Prometeo Encadenado
Prometeo Encadenado FUERZA. Lamentarse por él no es un remedio. No te canses en vano, te aconsejo, por algo que no puede aprovecharte.
HEFESTO. ¡Ay, oficio mil veces denostado!
FUERZA. ¿Por qué has de maldecirlo? De tus penas tu oficio no es culpable en modo alguno.
HEFESTO ¡Así lo hubiese dado a otra persona!
FUERZA Todo es arduo, menos ser rey de dioses. Que, excepto Zeus, nadie en el mundo es libre.
HEFESTO. Lo sé, y no tengo nada que objetarte.
FUERZA. ¿Por qué, pues, tu retraso a encadenarlo? El Padre puede verte dando largas.
HEFESTO. Puedes ver ya el grillete entre mis manos.
FUERZA. Cíñele, pues, los brazos, y con fuerza clávalo a este peñasco a martillazos.
HEFESTO. (Lo hace). Mi tarea está lista y sin un fallo.
FUERZA. Remacha, aprieta aún más. No has de dejarle que esos lazos afloje; que, en su astucia, puede escapar incluso a lo imposible.

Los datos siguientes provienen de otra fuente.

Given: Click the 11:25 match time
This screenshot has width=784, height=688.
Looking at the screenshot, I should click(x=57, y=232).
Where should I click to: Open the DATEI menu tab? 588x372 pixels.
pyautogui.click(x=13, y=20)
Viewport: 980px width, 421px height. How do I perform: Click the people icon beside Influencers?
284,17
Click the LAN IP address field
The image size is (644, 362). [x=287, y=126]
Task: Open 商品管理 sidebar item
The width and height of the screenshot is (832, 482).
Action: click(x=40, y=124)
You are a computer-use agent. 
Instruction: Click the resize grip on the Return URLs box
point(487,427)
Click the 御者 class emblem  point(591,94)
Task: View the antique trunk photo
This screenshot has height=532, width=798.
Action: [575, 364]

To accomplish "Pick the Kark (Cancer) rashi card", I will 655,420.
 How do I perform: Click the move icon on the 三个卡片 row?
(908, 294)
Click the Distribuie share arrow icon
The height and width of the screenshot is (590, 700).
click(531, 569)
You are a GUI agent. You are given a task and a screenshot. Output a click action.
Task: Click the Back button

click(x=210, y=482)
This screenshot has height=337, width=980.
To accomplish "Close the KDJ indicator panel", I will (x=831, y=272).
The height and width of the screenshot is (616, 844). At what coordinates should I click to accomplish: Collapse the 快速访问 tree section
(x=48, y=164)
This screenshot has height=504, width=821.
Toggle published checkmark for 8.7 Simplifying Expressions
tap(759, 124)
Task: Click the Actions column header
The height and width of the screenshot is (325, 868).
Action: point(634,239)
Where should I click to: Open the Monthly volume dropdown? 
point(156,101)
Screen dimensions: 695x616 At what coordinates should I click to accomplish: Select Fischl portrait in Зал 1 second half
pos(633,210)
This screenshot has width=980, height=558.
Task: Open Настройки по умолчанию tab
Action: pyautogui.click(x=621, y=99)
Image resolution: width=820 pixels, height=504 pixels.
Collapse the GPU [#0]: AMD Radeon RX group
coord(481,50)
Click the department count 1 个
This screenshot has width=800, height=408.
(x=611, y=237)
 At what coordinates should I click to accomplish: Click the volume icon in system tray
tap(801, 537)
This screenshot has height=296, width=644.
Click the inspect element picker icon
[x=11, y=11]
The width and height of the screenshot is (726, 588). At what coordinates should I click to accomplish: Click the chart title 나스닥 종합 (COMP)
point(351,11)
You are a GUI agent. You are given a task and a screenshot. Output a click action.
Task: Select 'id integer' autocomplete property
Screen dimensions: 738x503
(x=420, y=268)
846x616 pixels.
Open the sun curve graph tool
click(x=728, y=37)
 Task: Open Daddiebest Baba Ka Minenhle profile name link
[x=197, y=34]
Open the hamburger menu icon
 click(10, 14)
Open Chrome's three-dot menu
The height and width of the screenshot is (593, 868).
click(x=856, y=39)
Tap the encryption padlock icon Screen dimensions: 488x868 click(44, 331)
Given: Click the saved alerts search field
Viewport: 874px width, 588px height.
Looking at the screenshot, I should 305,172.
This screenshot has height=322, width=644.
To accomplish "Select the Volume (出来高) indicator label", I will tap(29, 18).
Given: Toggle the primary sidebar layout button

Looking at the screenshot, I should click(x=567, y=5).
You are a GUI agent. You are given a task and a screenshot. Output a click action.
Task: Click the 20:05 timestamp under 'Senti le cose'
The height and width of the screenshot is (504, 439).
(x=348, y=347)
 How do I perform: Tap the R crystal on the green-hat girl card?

HEFESTO. El codo ha sido atado, y no se suelta.
FUERZA. Pues ata el otro con todas tus fuerzas; que aprenda al fin que, aunque muy listo, es torpe, una vez que con Zeus se le compara.
HEFESTO. Solo él de mi labor protestaría.
FUERZA. Pues clávale en el pecho la obstinada mandíbula de acero de esta cuña.